Counts are costly in MongoDB
Counting seems an easy operation, but it is not. Even if you have an index, MongoDB needs to traverse the index due to the way MongoDB builds B-trees: they don’t store the number of leaves that the sub-tree have. So they need to traverse the index until the end.
Again, if you are counting using a query with $or, it makes the counting even more complex: the query needs to take into account possible repeated documents.
For example, we used counts to compute the position of a player in a ranking (the original query was even more complex).
{ranking_id: ?0},
{
$or: [
{ value: {$gt: ?1}},
{ value: {$eq: ?1}, last_modified: {$gt: ?2} }
]
}
It required several indexes to count:
{ranking_id: 1, value: -1}
{ranking_id: 1, value: -1, last_modified: -1}
How can we avoid counting on several indexes? Add a single field that summarize the fields that you are filtering.
For example: weight = append(value, last_modified)
With that new field, we only required one single index:
Indexes:
{ranking_id: 1, weight: -1}
This is called the Summary Pattern.
How to build indexes
Ok, indexes are our best tool to keep MongoDB as performant as possible. So the next step, how do we know what indexes we should build?
Performance advisor
If you are in Atlas, use the Performance advisor.
At some point, you will know your system better than the Performance Advisor, but it is a good starting point.
Clone your production collections and explain() it in local
Test your indexes thoroughly before you put them in production: - it takes a lot of IOPS to build them.
- once you built it, the planner is taking it into account too, even if it is not finally used.
Remember what we said before:
- COLLSCAN: bad.
- IXSCAN: good.
- FETCH: good if it is the final step. Bad in between.
Others that you will see:
- COUNT: ok.
- MERGE: ok-ish, you probably could do better.
- MERGE_COUNT: good.
By the way, there are blocking and non-blocking stages, meaning that a stage needs to wait for the previous one before it can start computing results.
ESR: Equal-Sort-Range
Have you ever wondered what fields should go first in an index? You need to follow this rule:
- Fields filtered by equals ($eq, $in in some cases, …) go first.
- Then fields used in the sort stage. Remember that the index has to be built in the same order as you are sorting.
- Then fields filtered by a range ($lt, $lte, $gt, …).
ESR is the most useful rule you will find to build indexes. You should read as much as you can about it until you understand it.
This post by Alex Belilacqua is a gem.
Disambiguate equals
If you have two fields that are going to be filtered by $eq, what should go first?
The answer is that it doesn’t matter. You don’t need to worry about having a more balanced tree.
Just keep in mind the ESR rule. If one of them goes in a sort
or a range
, then it goes the latter.
Rollover process
Building an index is one of the most costly operations.
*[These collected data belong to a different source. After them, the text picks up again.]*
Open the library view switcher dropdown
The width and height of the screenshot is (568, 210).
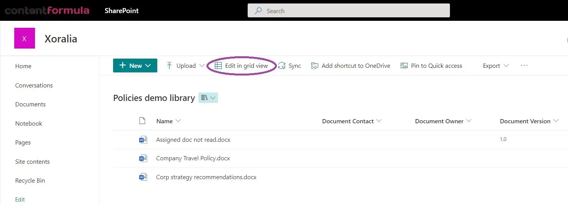coord(208,98)
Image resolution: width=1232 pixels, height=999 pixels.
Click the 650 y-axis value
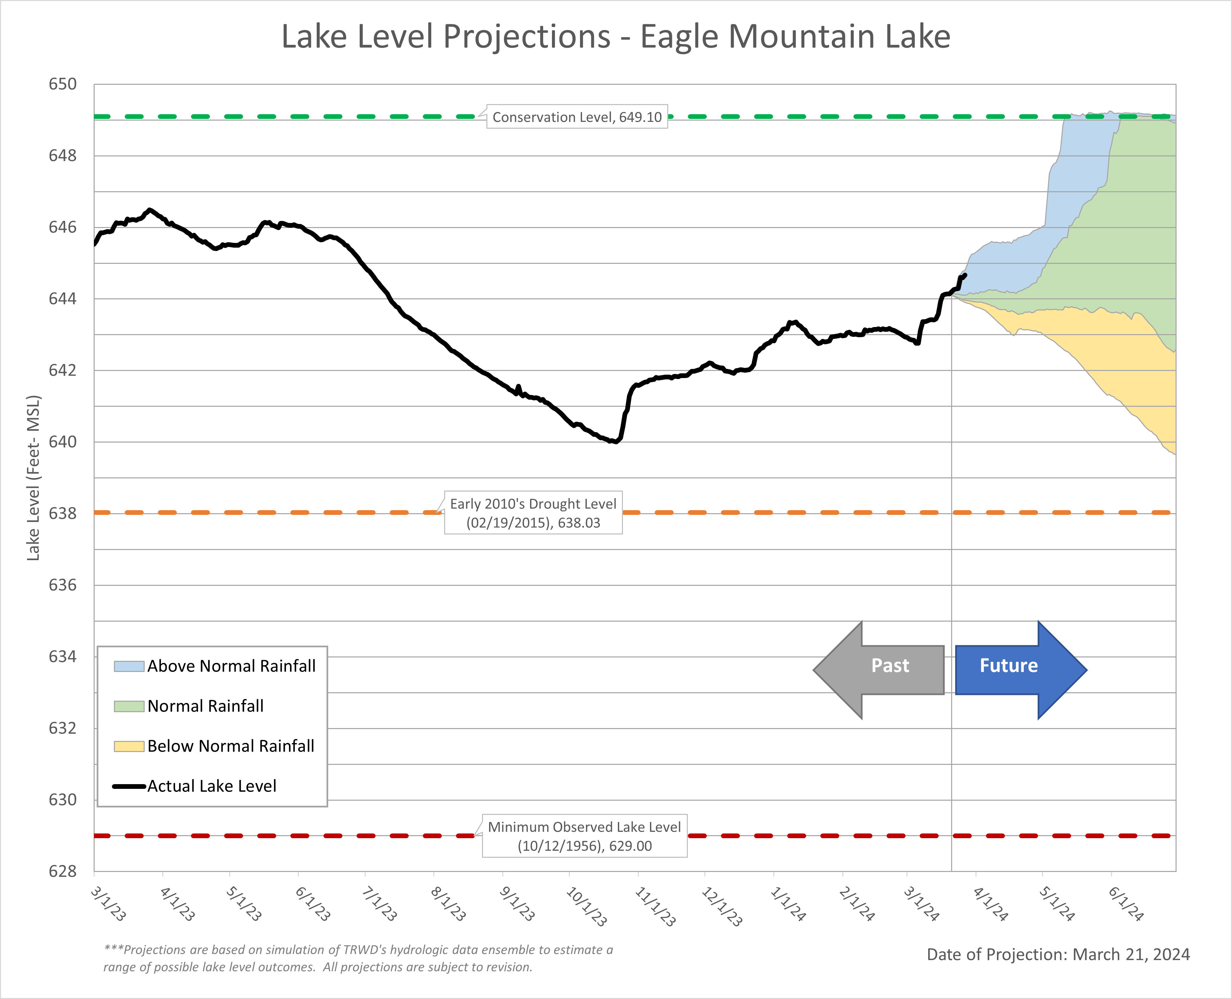(62, 84)
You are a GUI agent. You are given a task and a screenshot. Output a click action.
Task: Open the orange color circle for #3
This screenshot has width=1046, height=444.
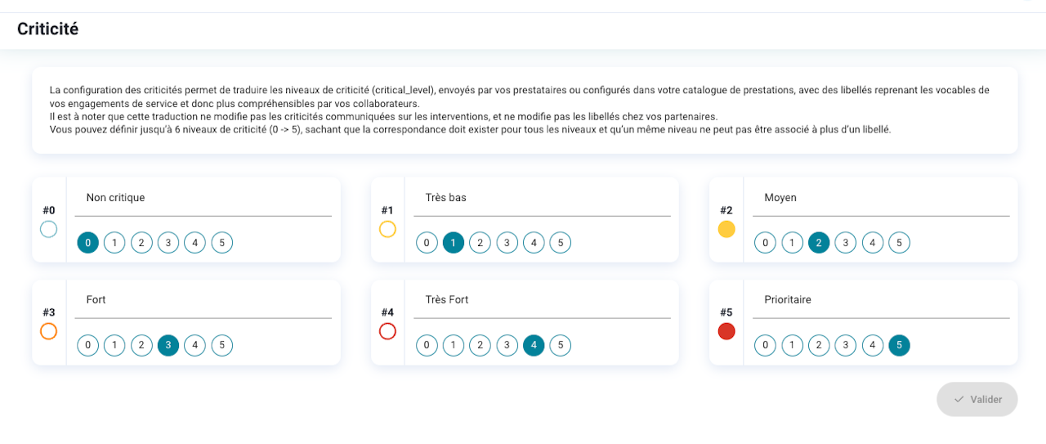point(49,331)
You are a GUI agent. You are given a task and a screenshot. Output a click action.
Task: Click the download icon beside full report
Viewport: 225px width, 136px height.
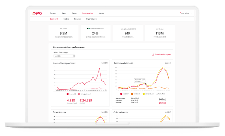tap(153, 54)
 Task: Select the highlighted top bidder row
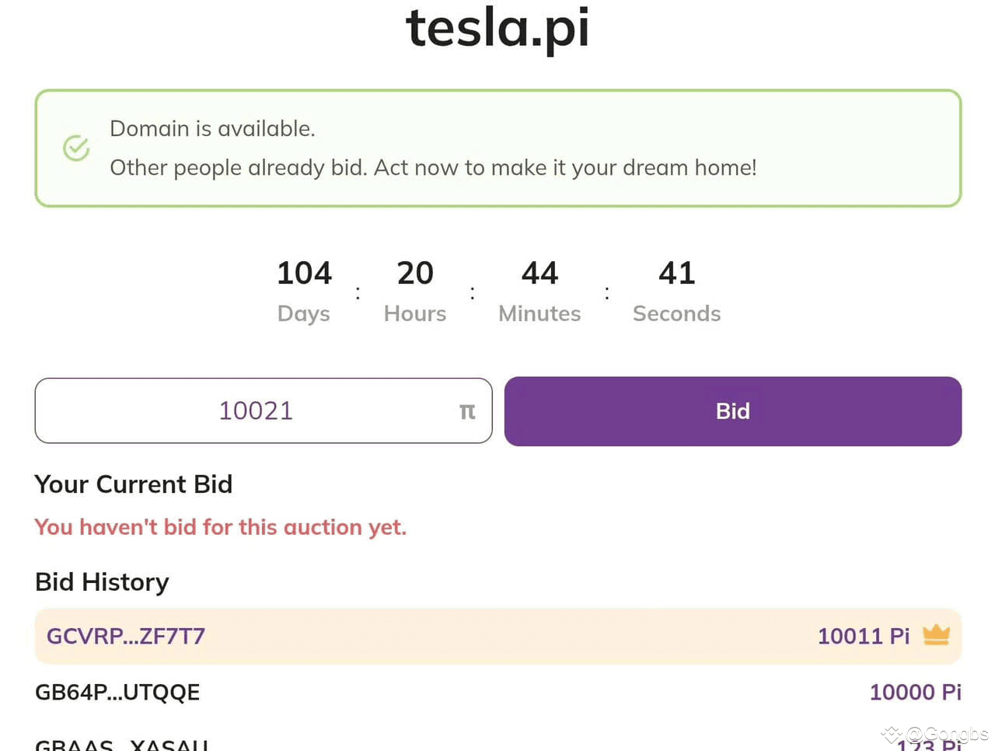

Your IOPS will go nuts. If you need to do that in your production environment, and your collection is big enough, then we recommend you to use a rolling process. It starts the index build in a secondary, then promotes it to primary once the build is finished. You will be able to build any index even when your database load is high.
In Atlas, it’s just one click.
Remove / Hide indexes
The more indexes you have, the worst for the planner. The planner runs the query through the indexes it has and then takes the most promising.
Again, counting when you have several indexes is pretty bad.
Sometimes, you cannot just remove an index in production. You can check using your profiler if it can be removed but you might not be 100%. One not-frequent query might launch a COLLSCAN and then you would miss that index.
Luckily, since MongoDB 4.4 you can hide indexes. We use them to detect what indexes we can remove safely.
Limit your queries
Have you set a maximum limit of time to your queries? Why not? Do your clients have a request time out? Then it can be a healthy practice to avoid unexpected uses of your APIs.
db.our_collection.countDocuments(query, {maxTimeMS: 100})
MongoServerError: Error in $cursor stage :: caused by :: operation exceeded time limit
Do you see all these orange dots? No one was waiting for the backend to reply.